◆ **Action item**:
Please retype the entries below exactly as they are written.
Start of Records supplied
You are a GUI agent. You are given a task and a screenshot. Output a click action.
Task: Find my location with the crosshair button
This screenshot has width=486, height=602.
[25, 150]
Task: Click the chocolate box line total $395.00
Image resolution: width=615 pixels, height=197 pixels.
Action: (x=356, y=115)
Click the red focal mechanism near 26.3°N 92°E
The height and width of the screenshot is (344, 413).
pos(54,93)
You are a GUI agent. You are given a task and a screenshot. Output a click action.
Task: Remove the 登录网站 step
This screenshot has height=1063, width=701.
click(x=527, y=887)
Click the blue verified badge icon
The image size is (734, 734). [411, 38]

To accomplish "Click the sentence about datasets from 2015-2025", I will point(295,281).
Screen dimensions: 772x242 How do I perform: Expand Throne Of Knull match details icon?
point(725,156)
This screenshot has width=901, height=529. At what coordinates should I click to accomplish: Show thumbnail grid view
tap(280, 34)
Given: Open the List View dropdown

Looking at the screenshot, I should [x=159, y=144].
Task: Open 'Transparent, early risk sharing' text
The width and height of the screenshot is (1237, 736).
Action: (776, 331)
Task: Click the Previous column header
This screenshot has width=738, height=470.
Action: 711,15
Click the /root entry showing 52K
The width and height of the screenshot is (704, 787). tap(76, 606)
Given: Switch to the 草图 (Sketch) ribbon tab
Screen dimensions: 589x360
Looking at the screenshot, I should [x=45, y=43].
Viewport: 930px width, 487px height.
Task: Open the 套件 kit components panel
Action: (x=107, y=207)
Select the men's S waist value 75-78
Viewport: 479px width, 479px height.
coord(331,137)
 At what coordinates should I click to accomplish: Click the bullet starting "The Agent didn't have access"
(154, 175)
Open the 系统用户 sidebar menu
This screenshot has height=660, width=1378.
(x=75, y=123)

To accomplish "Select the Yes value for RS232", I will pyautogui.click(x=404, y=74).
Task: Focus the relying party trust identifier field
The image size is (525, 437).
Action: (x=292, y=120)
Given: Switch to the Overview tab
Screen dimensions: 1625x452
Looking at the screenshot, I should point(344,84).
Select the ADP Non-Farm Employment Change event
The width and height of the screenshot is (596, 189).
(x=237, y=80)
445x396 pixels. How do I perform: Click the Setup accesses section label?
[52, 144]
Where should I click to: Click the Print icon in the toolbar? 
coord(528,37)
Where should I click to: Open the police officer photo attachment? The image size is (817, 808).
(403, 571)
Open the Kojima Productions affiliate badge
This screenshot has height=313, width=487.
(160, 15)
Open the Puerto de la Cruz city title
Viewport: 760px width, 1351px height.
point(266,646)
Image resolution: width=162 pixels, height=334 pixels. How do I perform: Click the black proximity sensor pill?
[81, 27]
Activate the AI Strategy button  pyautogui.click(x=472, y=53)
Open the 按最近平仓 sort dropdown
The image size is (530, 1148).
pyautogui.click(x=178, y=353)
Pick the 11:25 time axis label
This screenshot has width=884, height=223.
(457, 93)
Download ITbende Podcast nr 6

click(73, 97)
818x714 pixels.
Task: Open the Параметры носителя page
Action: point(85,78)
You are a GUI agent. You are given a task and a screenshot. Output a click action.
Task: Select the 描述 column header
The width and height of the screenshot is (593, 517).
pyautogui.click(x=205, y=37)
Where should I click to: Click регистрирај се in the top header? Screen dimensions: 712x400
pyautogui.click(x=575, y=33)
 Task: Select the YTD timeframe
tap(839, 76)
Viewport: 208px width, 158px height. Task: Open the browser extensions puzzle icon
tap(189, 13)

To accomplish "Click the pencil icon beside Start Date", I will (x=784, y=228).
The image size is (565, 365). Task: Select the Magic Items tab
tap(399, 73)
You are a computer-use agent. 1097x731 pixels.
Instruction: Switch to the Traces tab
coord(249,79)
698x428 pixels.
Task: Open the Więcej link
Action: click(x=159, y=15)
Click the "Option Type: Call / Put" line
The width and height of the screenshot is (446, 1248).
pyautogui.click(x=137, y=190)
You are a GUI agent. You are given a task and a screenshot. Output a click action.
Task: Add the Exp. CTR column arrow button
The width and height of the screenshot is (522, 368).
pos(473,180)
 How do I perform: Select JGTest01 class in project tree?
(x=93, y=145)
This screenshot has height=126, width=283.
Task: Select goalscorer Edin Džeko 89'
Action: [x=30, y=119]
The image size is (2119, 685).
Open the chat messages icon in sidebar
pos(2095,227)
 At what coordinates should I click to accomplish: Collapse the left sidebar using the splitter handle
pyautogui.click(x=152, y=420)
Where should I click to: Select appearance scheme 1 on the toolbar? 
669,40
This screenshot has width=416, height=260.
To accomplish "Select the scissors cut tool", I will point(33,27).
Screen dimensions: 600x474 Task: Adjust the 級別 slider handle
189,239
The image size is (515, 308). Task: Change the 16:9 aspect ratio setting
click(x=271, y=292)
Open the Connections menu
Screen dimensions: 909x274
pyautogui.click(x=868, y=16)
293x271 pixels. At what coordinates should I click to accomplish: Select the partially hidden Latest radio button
End of Records supplied
◆ **Result**:
You are a GUI agent. You are given a task and a screenshot. Output a click action.
Task: Find my location with the crosshair button
This screenshot has width=486, height=602.
[25, 150]
Task: Click the chocolate box line total $395.00
Image resolution: width=615 pixels, height=197 pixels.
Action: (x=356, y=115)
Click the red focal mechanism near 26.3°N 92°E
The height and width of the screenshot is (344, 413).
pos(54,93)
You are a GUI agent. You are given a task and a screenshot. Output a click action.
Task: Remove the 登录网站 step
This screenshot has height=1063, width=701.
click(x=527, y=887)
Click the blue verified badge icon
The image size is (734, 734). [411, 38]

To accomplish "Click the sentence about datasets from 2015-2025", I will point(295,281).
Screen dimensions: 772x242 How do I perform: Expand Throne Of Knull match details icon?
point(725,156)
This screenshot has width=901, height=529. At what coordinates should I click to accomplish: Show thumbnail grid view
tap(280, 34)
Given: Open the List View dropdown

Looking at the screenshot, I should [x=159, y=144].
Task: Open 'Transparent, early risk sharing' text
The width and height of the screenshot is (1237, 736).
Action: (776, 331)
Task: Click the Previous column header
This screenshot has width=738, height=470.
Action: 711,15
Click the /root entry showing 52K
The width and height of the screenshot is (704, 787). tap(76, 606)
Given: Switch to the 草图 (Sketch) ribbon tab
Screen dimensions: 589x360
Looking at the screenshot, I should [x=45, y=43].
Viewport: 930px width, 487px height.
Task: Open the 套件 kit components panel
Action: (x=107, y=207)
Select the men's S waist value 75-78
Viewport: 479px width, 479px height.
coord(331,137)
 At what coordinates should I click to accomplish: Click the bullet starting "The Agent didn't have access"
(154, 175)
Open the 系统用户 sidebar menu
This screenshot has height=660, width=1378.
(x=75, y=123)

To accomplish "Select the Yes value for RS232", I will pyautogui.click(x=404, y=74).
Task: Focus the relying party trust identifier field
The image size is (525, 437).
Action: (x=292, y=120)
Given: Switch to the Overview tab
Screen dimensions: 1625x452
Looking at the screenshot, I should point(344,84).
Select the ADP Non-Farm Employment Change event
The width and height of the screenshot is (596, 189).
(x=237, y=80)
445x396 pixels. How do I perform: Click the Setup accesses section label?
[52, 144]
Where should I click to: Click the Print icon in the toolbar? 
coord(528,37)
Where should I click to: Open the police officer photo attachment? The image size is (817, 808).
(403, 571)
Open the Kojima Productions affiliate badge
This screenshot has height=313, width=487.
(160, 15)
Open the Puerto de la Cruz city title
Viewport: 760px width, 1351px height.
point(266,646)
Image resolution: width=162 pixels, height=334 pixels. How do I perform: Click the black proximity sensor pill?
[81, 27]
Activate the AI Strategy button  pyautogui.click(x=472, y=53)
Open the 按最近平仓 sort dropdown
The image size is (530, 1148).
pyautogui.click(x=178, y=353)
Pick the 11:25 time axis label
This screenshot has width=884, height=223.
(457, 93)
Download ITbende Podcast nr 6

click(73, 97)
818x714 pixels.
Task: Open the Параметры носителя page
Action: point(85,78)
You are a GUI agent. You are given a task and a screenshot. Output a click action.
Task: Select the 描述 column header
The width and height of the screenshot is (593, 517).
pyautogui.click(x=205, y=37)
Where should I click to: Click регистрирај се in the top header? Screen dimensions: 712x400
pyautogui.click(x=575, y=33)
 Task: Select the YTD timeframe
tap(839, 76)
Viewport: 208px width, 158px height. Task: Open the browser extensions puzzle icon
tap(189, 13)

To accomplish "Click the pencil icon beside Start Date", I will (x=784, y=228).
The image size is (565, 365). Task: Select the Magic Items tab
tap(399, 73)
You are a computer-use agent. 1097x731 pixels.
Instruction: Switch to the Traces tab
coord(249,79)
698x428 pixels.
Task: Open the Więcej link
Action: click(x=159, y=15)
Click the "Option Type: Call / Put" line
The width and height of the screenshot is (446, 1248).
pyautogui.click(x=137, y=190)
You are a GUI agent. You are given a task and a screenshot. Output a click action.
Task: Add the Exp. CTR column arrow button
The width and height of the screenshot is (522, 368).
pos(473,180)
 How do I perform: Select JGTest01 class in project tree?
(x=93, y=145)
This screenshot has height=126, width=283.
Task: Select goalscorer Edin Džeko 89'
Action: [x=30, y=119]
The image size is (2119, 685).
Open the chat messages icon in sidebar
pos(2095,227)
 At what coordinates should I click to accomplish: Collapse the left sidebar using the splitter handle
pyautogui.click(x=152, y=420)
Where should I click to: Select appearance scheme 1 on the toolbar? 
669,40
This screenshot has width=416, height=260.
To accomplish "Select the scissors cut tool", I will point(33,27).
Screen dimensions: 600x474 Task: Adjust the 級別 slider handle
189,239
The image size is (515, 308). Task: Change the 16:9 aspect ratio setting
click(x=271, y=292)
Open the Connections menu
Screen dimensions: 909x274
pyautogui.click(x=868, y=16)
293x271 pixels. At what coordinates should I click to accomplish: Select the partially hidden Latest radio button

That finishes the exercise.